LAUSR

Lower maternal vitamin D status during lactation is a common health problem. The objectives of this study were to investigate the effects of maternal 25-hydroxycholecalciferol (25-OH-D3) supplementation during lactation on maternal and neonatal bone health in a sow model. 32 Large White × Landrace sows were assigned randomly to one of two diets supplemented with 2000 IU/kg vitamin D3 (ND) or 50 μg/kg 25-OH-D3 (25-D). The experiment began on day 107 of gestation and continued until weaning on day 21 of lactation.

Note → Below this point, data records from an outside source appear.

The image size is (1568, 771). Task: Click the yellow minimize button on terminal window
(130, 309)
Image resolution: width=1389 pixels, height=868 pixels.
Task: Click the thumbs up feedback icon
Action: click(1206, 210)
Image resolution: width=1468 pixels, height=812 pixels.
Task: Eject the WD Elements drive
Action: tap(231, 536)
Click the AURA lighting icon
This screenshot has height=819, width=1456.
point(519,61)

Maternal 25-OH-D3 supplementation significantly decreased milk n-6:n-3 PUFA ratio, which supported bone formation of piglets. Supplementation with 25-OH-D3 altered bone turnover rate of sows and piglets, as evidenced by higher bone-specific alkaline phosphatase (BALP) concentration in serum. 25-D sows had significantly higher bone density and mechanical properties of tibias and femurs than ND sows. Calcium (Ca) absorption rate was higher in 25-D sows than ND sows, which was caused partially by the increased mRNA expressions of renal 1α-hydroxylase (CYP27B1) and duodenal vitamin D receptor (VDR), transient receptor potential vanilloid 6 (TRPV6), and calcium-binding protein D9k (CaBP-D9k). Maternal 25-OH-D3 supplementation increased tibial and femoral Ca content by up-regulating Ca-related gene expression in kidney (CYP27B1), ileum (VDR and claudin-2), and colon (VDR and CaBP-D9k), thus, activating 1,25-dihydroxyvitamin D3 [1,25-(OH)2-D3]-dependent Ca transport in piglets. In conclusion, improved milk fatty acids and higher mRNA expressions of calcitropic genes triggered by maternal 25-OH-D3 supplementation would be the potential mechanism underlying the positive effects of 25-OH-D3 on maternal and neonatal bone health.